Steyaert, L.T., and R.G. Knox, 2008: Reconstructed historical land cover and biophysical parameters for studies of land-atmosphere interactions within the eastern United States, J. Geophys. Res., 113, D02101, doi:10.1029/2006JD008277.
The abstract reads
“Over the past 350 years, the eastern half of the United States experienced extensive land cover changes. These began with land clearing in the 1600s, continued with widespread deforestation, wetland drainage, and intensive land use by 1920, and then evolved to the present-day landscape of forest regrowth, intensive agriculture, urban expansion, and landscape fragmentation. Such changes alter biophysical properties that are key determinants of land-atmosphere interactions (water, energy, and carbon exchanges). To understand the potential implications of these land use transformations, we developed and analyzed 20-km land cover and biophysical parameter data sets for the eastern United States at 1650, 1850, 1920, and 1992 time slices. Our approach combined potential vegetation, county-level census data, soils data, resource statistics, a Landsat-derived land cover classification, and published historical information on land cover and land use. We reconstructed land use intensity maps for each time slice and characterized the land cover condition. We combined these land use data with a mutually consistent set of biophysical parameter classes, to characterize the historical diversity and distribution of land surface properties. Time series maps of land surface albedo, leaf area index, a deciduousness index, canopy height, surface roughness, and potential saturated soils in 1650, 1850, 1920, and 1992 illustrate the profound effects of land use change on biophysical properties of the land surface. Although much of the eastern forest has returned, the average biophysical parameters for recent landscapes remain markedly different from those of earlier periods. Understanding the consequences of these historical changes will require land-atmosphere interactions modeling experiments. “
The conclusion has the text
“The eastern half of the United States has experienced extensive land cover transformations over the past 350 years. Land use change has fundamentally altered the land cover of entire vegetation regions (e.g., wetland forests in the lower Great Lakes region and lower Mississippi River floodplain, tallgrass prairie, and southeastern pine savannas and open woodlands). Forest management practices, pests, and disease have modified forest composition and structure. Wetlands have been converted by intensive agriculture, plantation forestry, flood control, navigable waterway development, and urban development. Few areas of the eastern United States have escaped considerable alteration by human land management. (Even these have been exposed to increases in the average partial pressure of atmospheric CO2, enhanced nitrogen deposition, and changing distributions of anthropogenic aerosols, as well as numerous human-introduced pests, pathogens, and invasive exotic competitors.) Although seminatural vegetation reestablished on many former cutover or agricultural lands during the 20th century, it typically persists in landscapes fragmented by transportation corridors, residential-urban development, agriculture, industrial forestry, and other intensive land uses. Recent land cover provides an insufficient basis for understanding the functional responses and feedbacks of historical land cover. Modeling experiments and sensitivity tests incorporating coupled land-atmosphere interactions are needed to understand and quantify the feedbacks, interregional connections, and integrated consequences of these land cover and land use changes.”

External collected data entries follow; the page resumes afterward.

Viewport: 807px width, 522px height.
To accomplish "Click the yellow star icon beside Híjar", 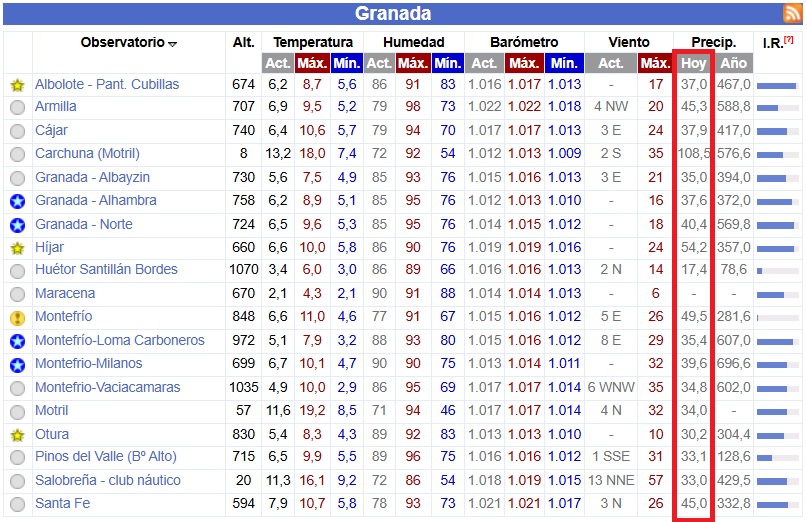I will [x=17, y=248].
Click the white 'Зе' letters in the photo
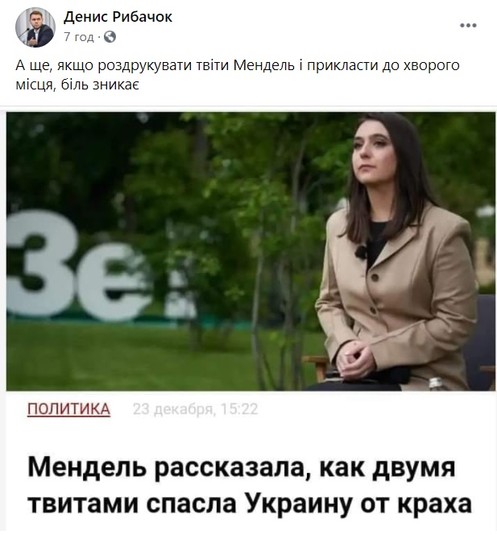497x535 pixels. click(78, 266)
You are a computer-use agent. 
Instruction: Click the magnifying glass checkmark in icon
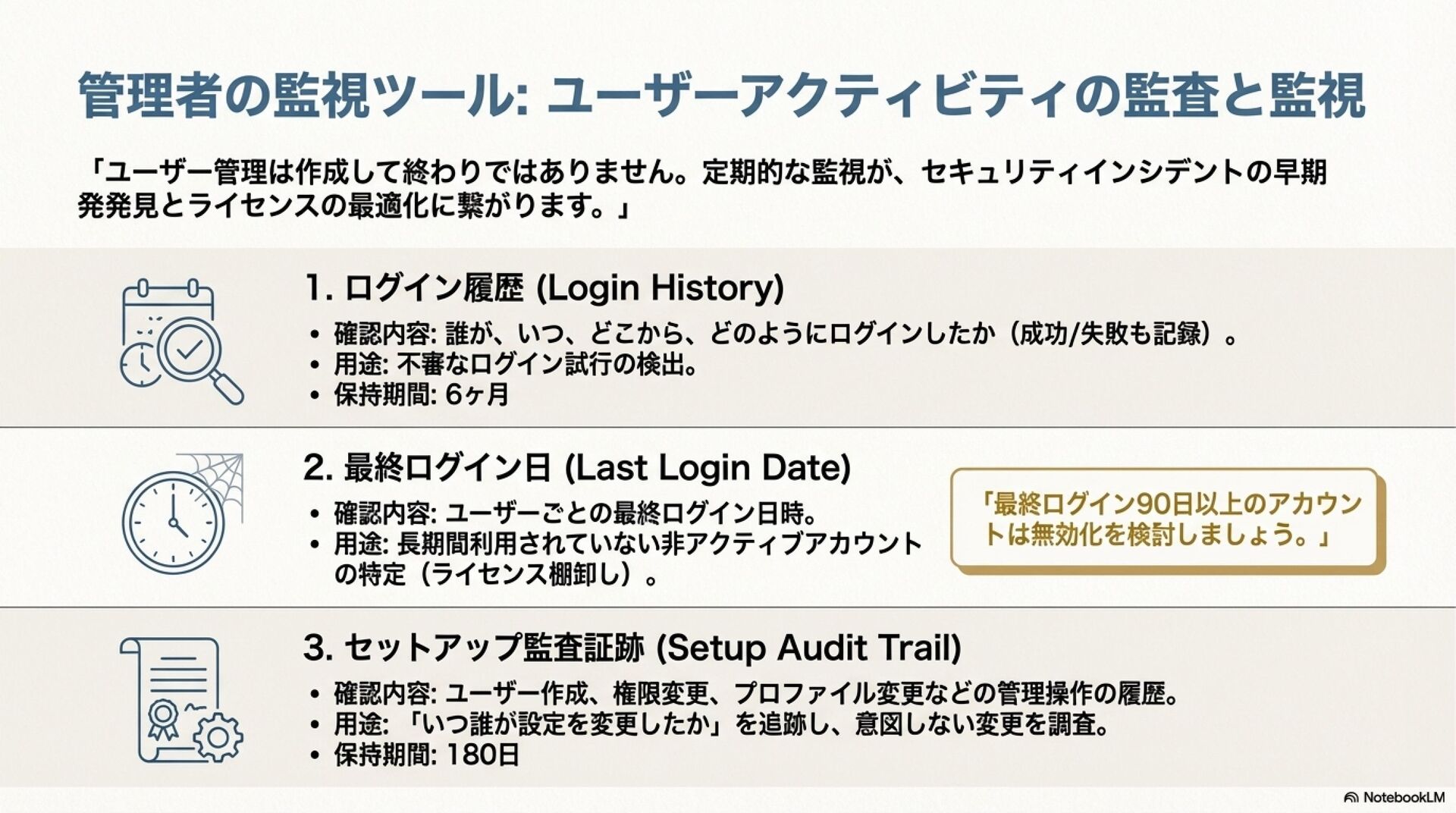click(x=190, y=350)
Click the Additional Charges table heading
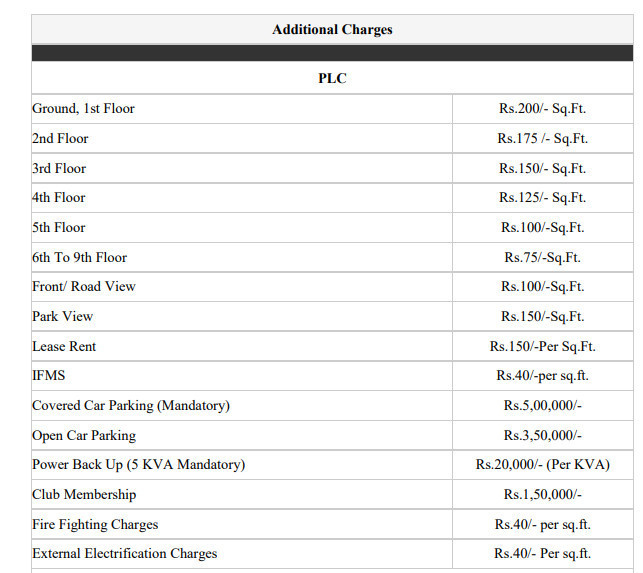This screenshot has height=573, width=643. (x=332, y=30)
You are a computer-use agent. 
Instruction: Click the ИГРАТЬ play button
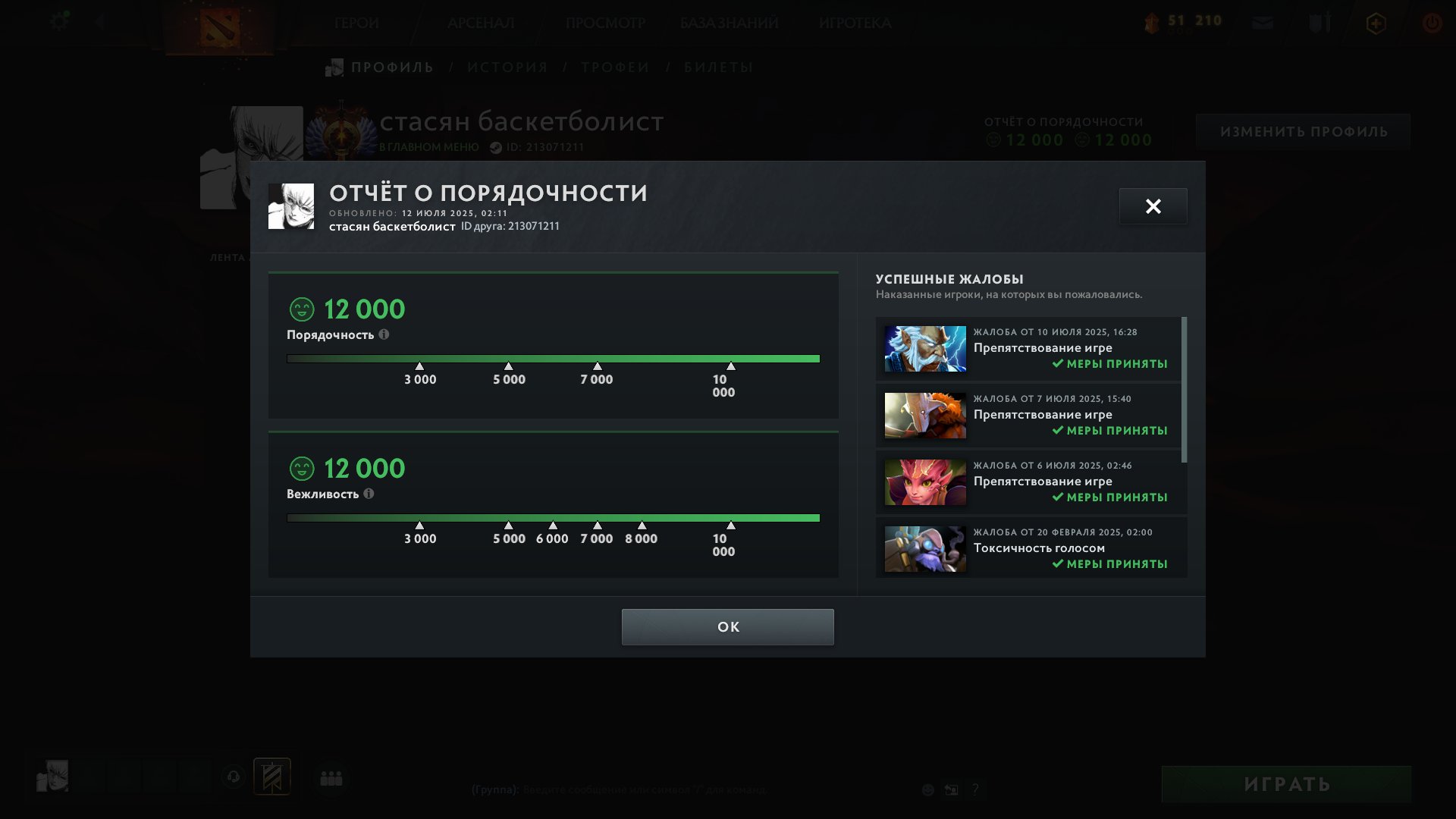[1286, 784]
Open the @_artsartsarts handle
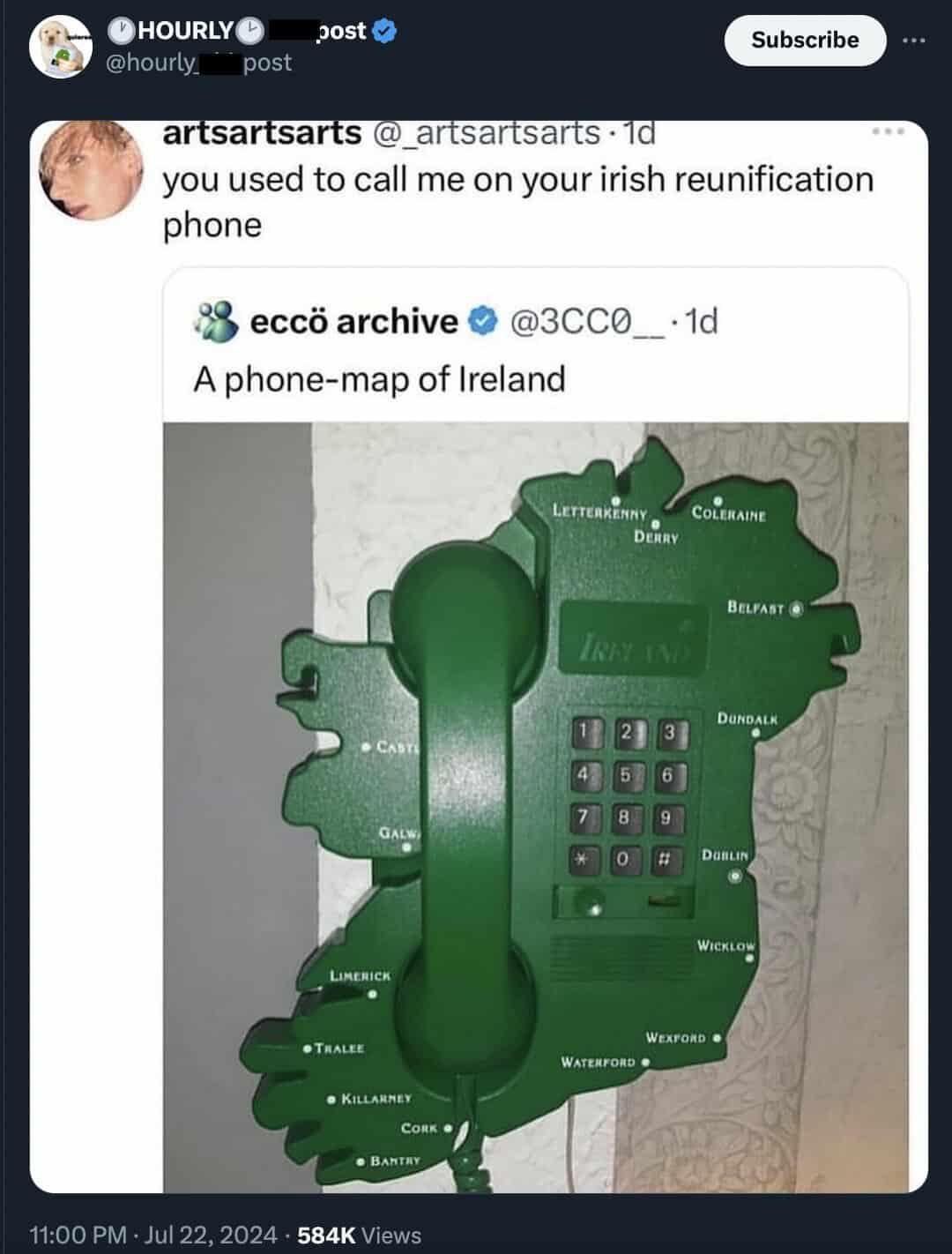 pos(487,132)
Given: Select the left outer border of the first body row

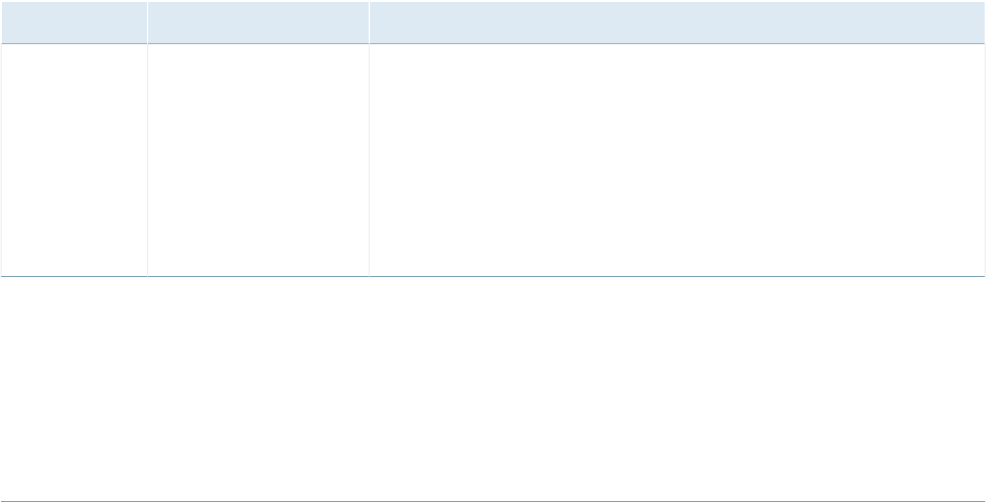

Two figures from their paper dramatically illustrate the substantial amount that land surface climate forcings have changed. To illustrate the magnitude of this effect, if the value of solar radiation received at the ground were 600 Watts per meter squared, a change in albedo of 12% to 16%, translates to a 24 Watt per meter squared increase in solar energy absorbed at the surface.
This paper, therefore, represents a landmark study for the use of the climate modeling community in order to quantify the role of human land management effects on the climate system, relative to other human climate forcings.